PETA’s basic argument is this: “Jesus was compassionate, but slaughterhouses are cruel to animals. Thus, Jesus must have been a vegetarian. He opposed the animal sacrifices of the Jews, and he especially had compassion for fish, calling multiple fishermen away from their occupation of killing innocent animals.”
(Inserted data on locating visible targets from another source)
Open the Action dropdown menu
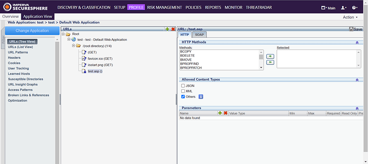pyautogui.click(x=350, y=17)
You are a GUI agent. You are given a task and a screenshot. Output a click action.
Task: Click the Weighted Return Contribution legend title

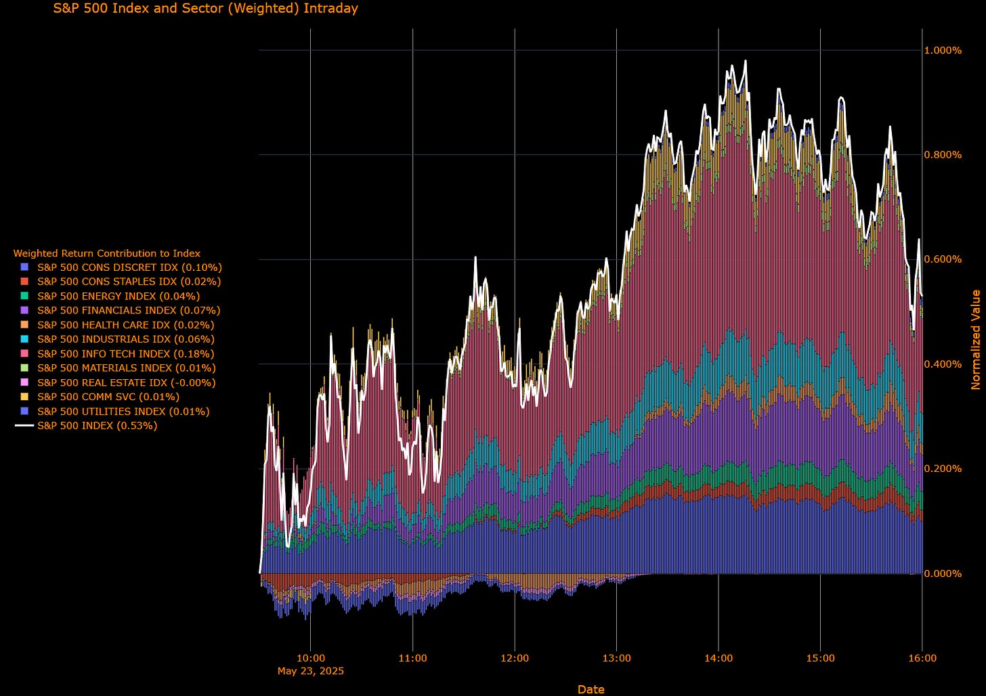tap(107, 253)
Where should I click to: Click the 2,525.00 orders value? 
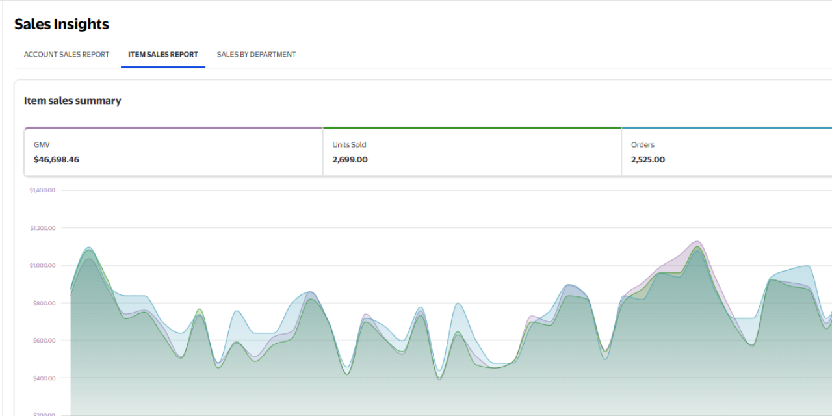[648, 159]
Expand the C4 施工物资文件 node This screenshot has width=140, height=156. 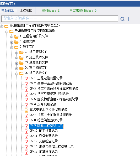pos(17,69)
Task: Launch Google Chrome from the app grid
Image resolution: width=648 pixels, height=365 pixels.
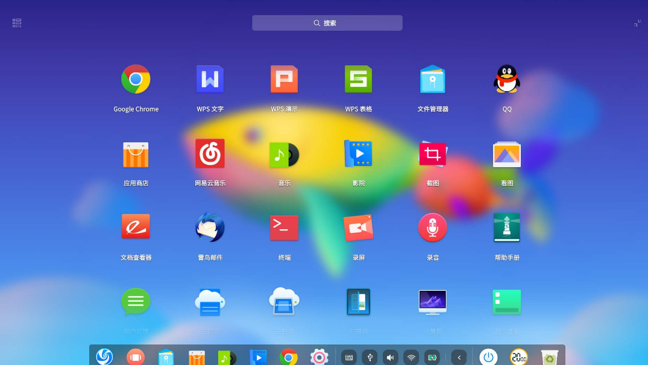Action: tap(136, 80)
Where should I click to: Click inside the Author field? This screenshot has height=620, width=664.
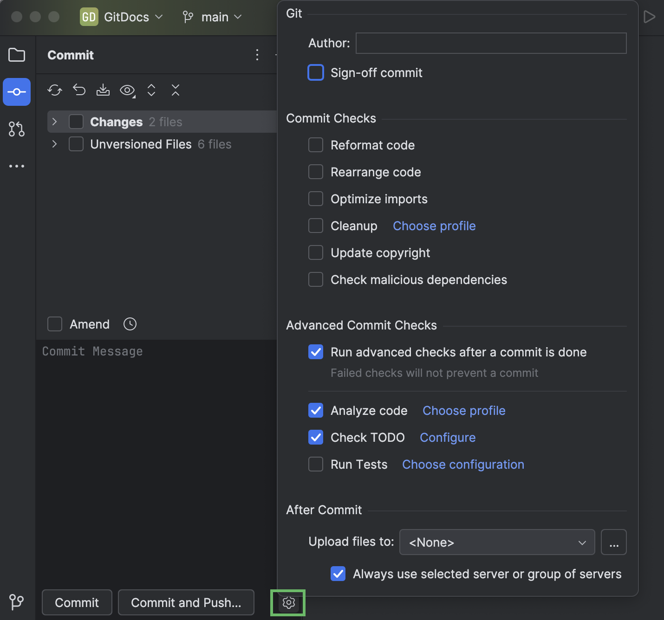coord(491,43)
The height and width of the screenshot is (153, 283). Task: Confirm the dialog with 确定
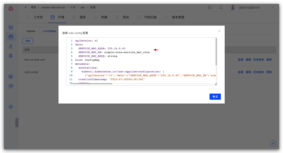click(x=215, y=97)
What does Scripture actually say? The Old Testament describes numerous animal offerings commanded by God, including the Passover. Since Jesus was born under the Law, he participated in the Passover meal, which required a lamb to be slaughtered and consumed (Ex 12). The Last Supper was one such meal (Lk 22:8, 15). But this was not Jesus’ first taste of lamb, since he had celebrated Passover annually since childhood (Lk 2:41). If Jesus opposed the slaughter and consumption of animals, the New Testament tells nothing of it. Paul even warns against proposing such a doctrine of demons, requiring others to abstain from God-given food (1 Tm 4:3).
Did Jesus call “multiple fishermen away from their occupation of killing animals?” Twice Jesus led disciples to a catch so large that the nets nearly broke (Lk 5:2-7, John 21:5-11). The risen Lord ate fish in front of the disciples (Lk 24:42, 34), guided them in another massive catch, and had them bring the fish to eat with him (Jn 21:9-12).
While it is clear that Jesus ate meat and did not condemn others for doing so, Christians must still treat animals with kindness. “God entrusted animals to the stewardship of those whom he created. . . . Hence, it is legitimate to use animals for food. . . . It is contrary to human dignity to cause animals to suffer or die needlessly . . . [but] one should not direct to them the affection due only to persons” (CCC 2417, 2418).